Mais cette avalanche de plaintes sans précédent n’était pas terminée puisque la perturbation majeure du transport aérien survenue à la mi-mars en raison de la pandémie de COVID-19 en entraîné le dépôt de 10 000 plaintes additionnelles.

D’entre elles, environ 4 300 visent à obtenir un remboursement, souligne l’OTC.

Une réalité sans précédent

L’Office fait valoir que des augmentations aussi fortes du nombre de plaintes au cours des 8 derniers mois sont sans égal pour la plupart des tribunaux quasi judiciaires.

Le défi est d’autant plus grand que, depuis la mi-mars, les 300 fonctionnaires de l’OTC travaillent de la maison…
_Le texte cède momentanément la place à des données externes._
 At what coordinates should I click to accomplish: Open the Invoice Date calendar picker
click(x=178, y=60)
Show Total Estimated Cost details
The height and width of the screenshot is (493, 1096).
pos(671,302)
« Malgré le passage soudain et soutenu au travail à distance, le CTA a pu maintenir sa productivité à un niveau comparable à celui de l'an dernier. Nous avons traité plus de 5000 plaintes depuis le début de la pandémie », se félicite l’OTC.

L’Office précise que c’est « grâce à des gains d’efficacité et à de longues heures de dur labeur » et « grâce au professionnalisme de l’équipe » que tous ses services ont été maintenus.
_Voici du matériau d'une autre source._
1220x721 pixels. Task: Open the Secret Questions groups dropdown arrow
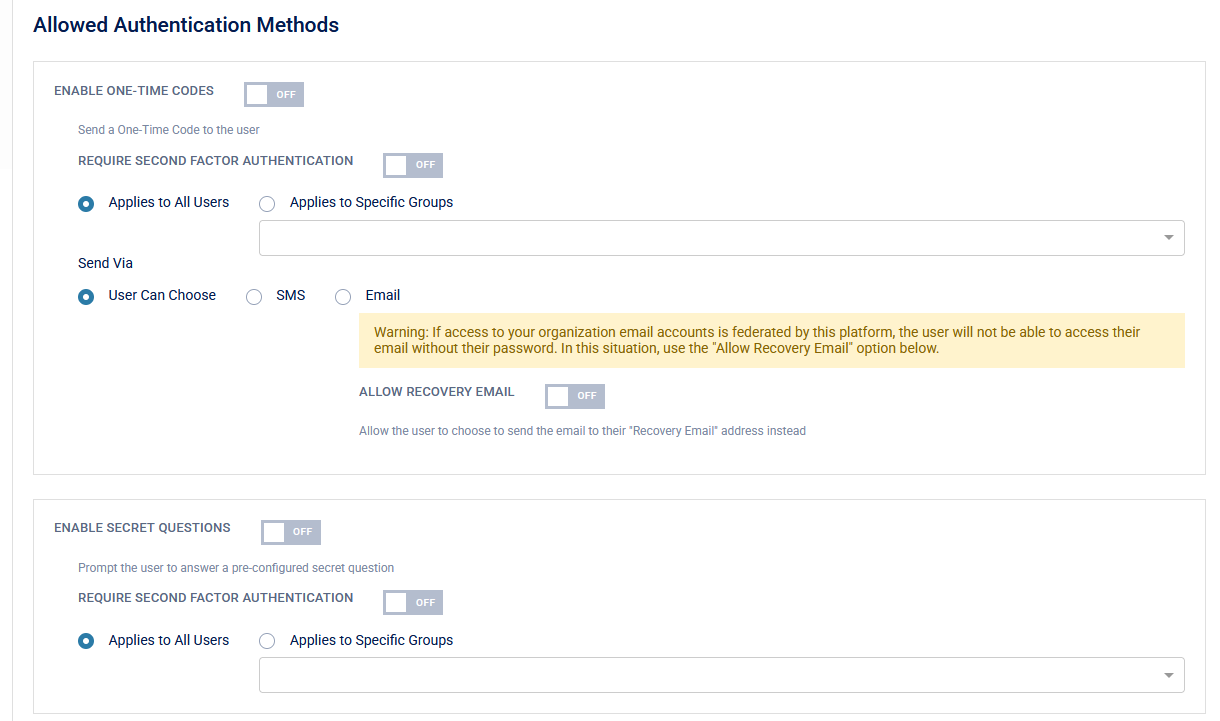(1168, 675)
« En général, nous traitons les plaintes dans l’ordre où elles sont reçues, et nous avons réglé un nombre record de plaintes », affirme l’OTC.

L’OTC mentionne régler avec succès la vaste majorité des plaintes grâce aux processus informels de facilitation et de médiation. Moins de 2 % des plaintes doivent donc être soumises à un processus décisionnel plus formel, semblable à celui d’une cour de justice.

« Nous traiterons chaque plainte le plus rapidement possible, en fonction de son bien-fondé, de manière impartiale et rigoureuse », assure l’OTC en conclusion.